What you need to do:
Filter the entries, keeping every line with the string "pixels".

Records for this exercise:
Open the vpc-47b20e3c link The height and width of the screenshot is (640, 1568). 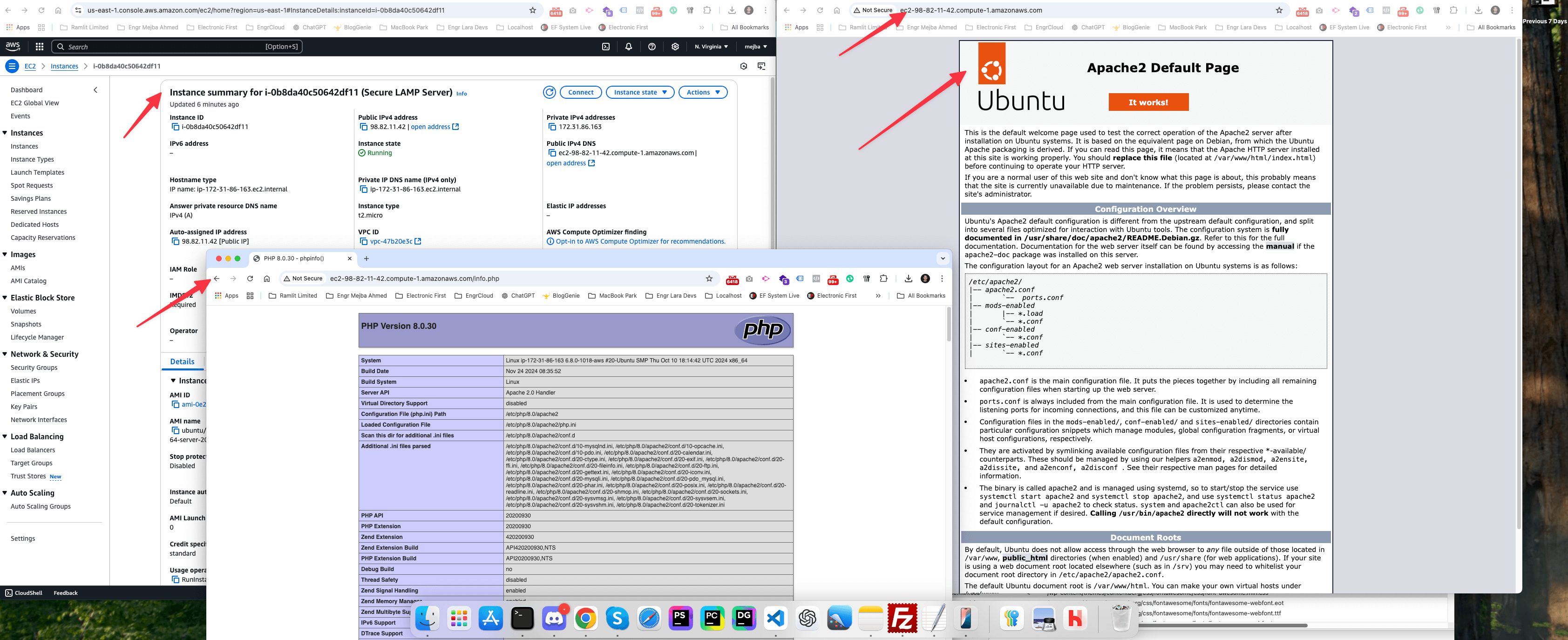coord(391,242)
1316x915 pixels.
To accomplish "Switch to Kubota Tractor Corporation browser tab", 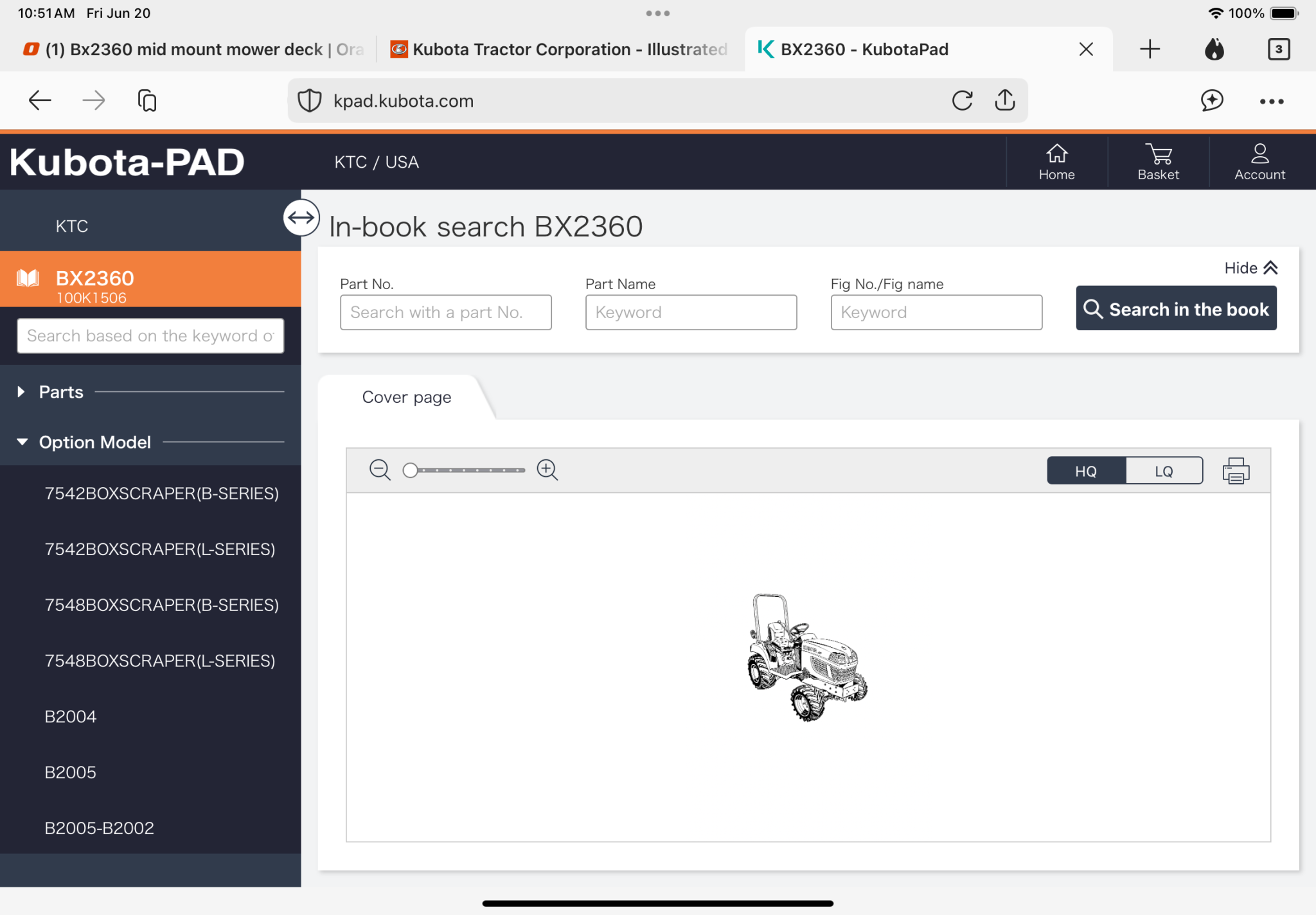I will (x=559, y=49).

--

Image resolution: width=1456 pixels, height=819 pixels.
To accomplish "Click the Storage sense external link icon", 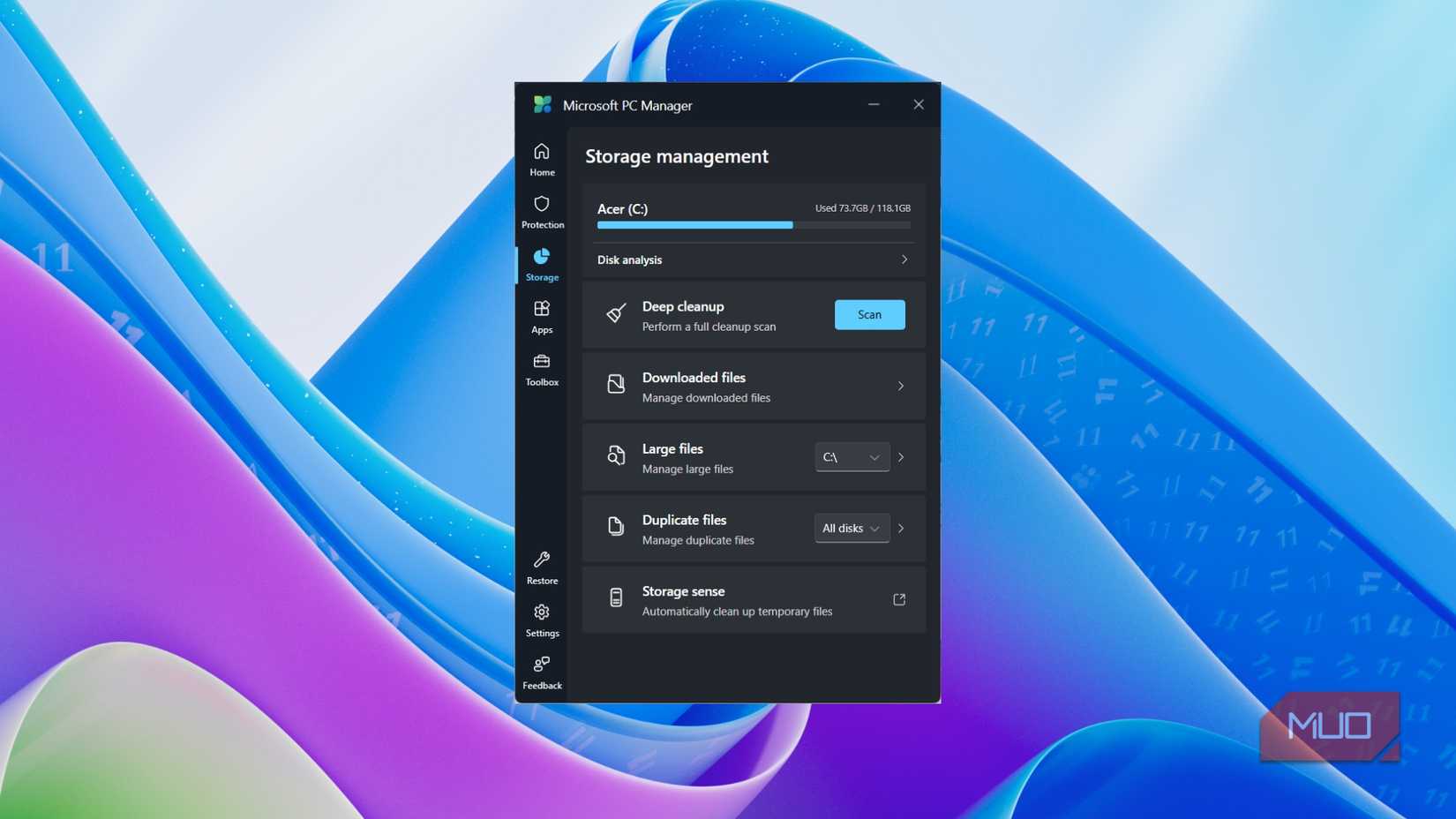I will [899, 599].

Solution for this exercise:
1316x915 pixels.
Image resolution: width=1456 pixels, height=819 pixels.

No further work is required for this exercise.